Jangan membayangkan warung fancy dengan tempat yang luas dan instagrammable.
Warung Pak Meyet bisa dibilang kecil, hanya sebuah bangunan permanen berukuran tak lebih dari 5 × 10 meter yang berada di pinggir sawah namun tetap terlihat dari jalan raya.
Jika tidak kebagian tempat di dalam, atau ingin menikmati suasana persawahan, pengunjung bisa duduk sambil makan di gazebo yang berada di luar, sambil bersila.
Warung Pak Meyet buka mulai pukul 06:00 WIB dan biasanya menjelang siang, dalam waktu kurang lebih 3 jam, dagangannya sudah ludes disantap pembeli.
Pak Meyet awalnya bekerja membantu sang ayah meracik sate, hingga kemudian ia menemukan resepnya sendiri.
Tahun 1982 Pak Meyet memutuskan membuka warung sate sendiri, yang buka di pagi hari karena kondisi kesehatannya yang lelah jika berjualan di malam hari.
Rata-rata 4-6 ekor kambing berusia kurang dari 1 tahun yang didatangkan khusus dari Pacitan, dipotong sendiri setiap hari untuk menghasilkan daging yang empuk dan juicy.

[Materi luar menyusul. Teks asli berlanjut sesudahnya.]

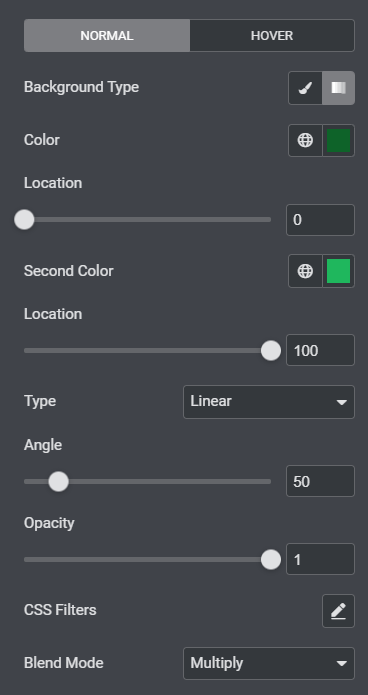Select the Classic brush background type
The height and width of the screenshot is (695, 368).
(x=305, y=88)
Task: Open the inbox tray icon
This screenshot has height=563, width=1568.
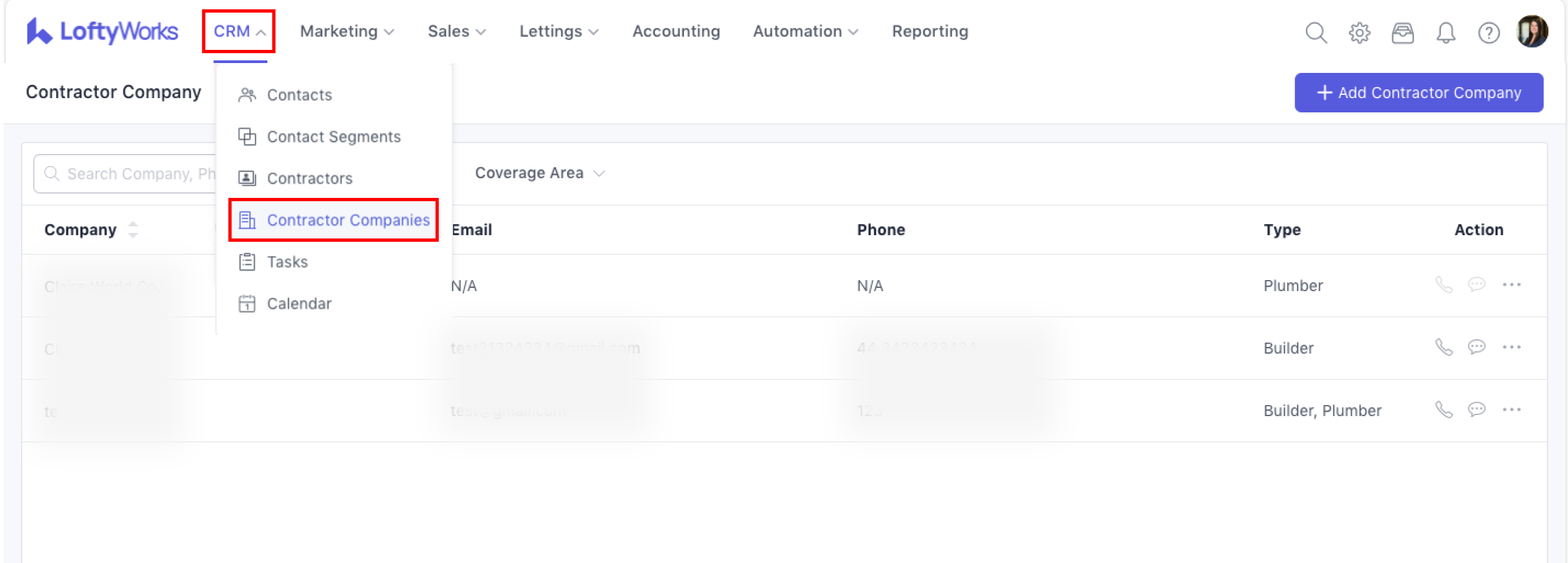Action: (x=1402, y=32)
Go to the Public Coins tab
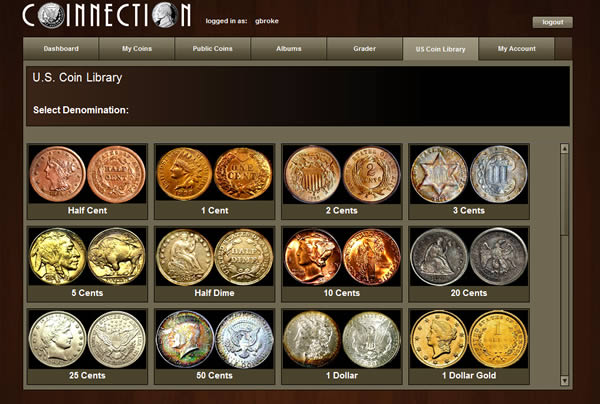 (x=212, y=49)
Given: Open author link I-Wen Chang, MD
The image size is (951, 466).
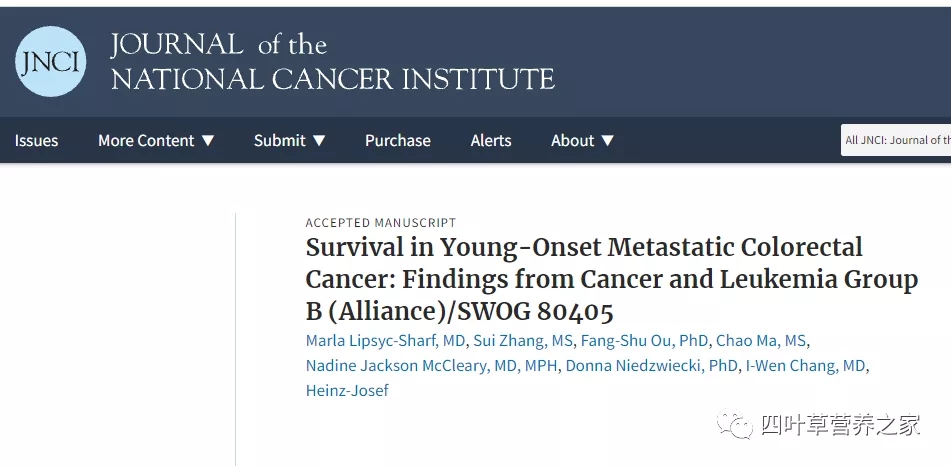Looking at the screenshot, I should 805,366.
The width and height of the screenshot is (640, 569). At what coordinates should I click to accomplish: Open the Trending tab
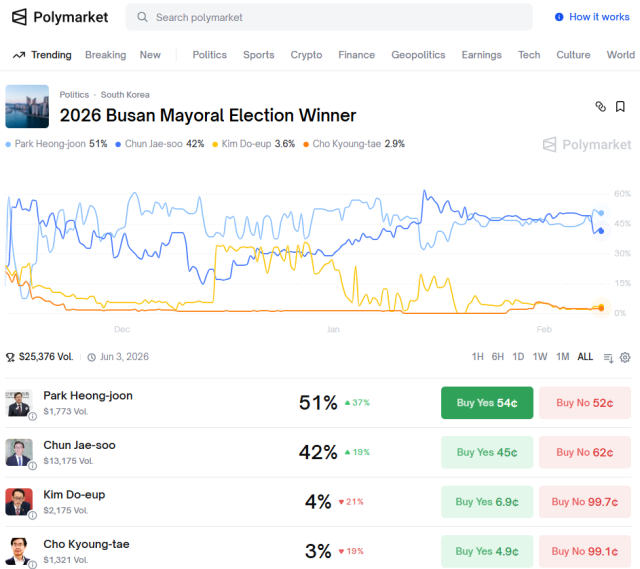42,55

Demi menjaga kualitas, arang yang digunakan untuk memasak juga ia buat sendiri agar tahan memasak selama 3 jam nonstop.
Tiga orang anaknya membantu Pak Meyet membakar sate dan memasak tongseng, sedangkan istrinya meracik gule.
Kami masih beruntung saat kami datang sekitar pukul 09:45 WIB, hidangan sate dan tongseng yang kami pesan merupakan hidangan porsi terakhir.
Pesanan berupa seporsi tongseng daging, tiga porsi tongseng kepala, dan tiga porsi sate kambing merupakan porsi terakhir yang tersedia untuk kami berlima sebelum Pak Meyet menutup warungnya.
Rombongan pesepeda yang datang beberapa menit setelah kami terpaksa harus gigit jari setelah menempuh jarak 70 KM, namun gagal menikmati lezatnya tongseng dan sate kambing di pagi hari.
Menu istimewa Warung Pak Meyet adalah sate kambingnya, di mana sebelum dibakar, daging kambing dicelup dalam kuah gule, kemudian setelah matang, daging dilolosi dari tusuknya, kemudian disiram dengan sambal kecap yang dicampur dengan kacang yang ditumbuk halus.
Tak lupa potongan tomat merah dibumbui serbuk merica mampu mengundang air liur mengalir bahkan sebelum lidah menyentuh.
Bumbu tongsengnya terasa manis pedas, di mana paduan kuah gule bercampur dengan kecap yang dimasak menggunakan panas api konstan dari arang, meresap ke dalam daging.
Saya pribadi lebih menyukai sate kambingnya, karena menurut saya bumbunya yang unik, berpadu dengan daging empuk namun terasa juicy, tidak dapat ditemukan di tempat lain.
Kami harus menyediakan kesabaran lebih, karena memasak tongseng dan sate kambing membutuhkan waktu yang cukup lama, namun akan terbayar dengan kelezatannya.
Harganya sangat murah, rata-rata per orang harus merogoh Rp 23.000 yang sudah terdiri dari nasi, sate kambing atau tongseng, dan segelas teh manis.
Setelah kenyang dan merasa bodoh, dari Warung Pak Meyet, kami memutuskan minum es kelapa sambil menikmati debur ombak di Pantai Baru.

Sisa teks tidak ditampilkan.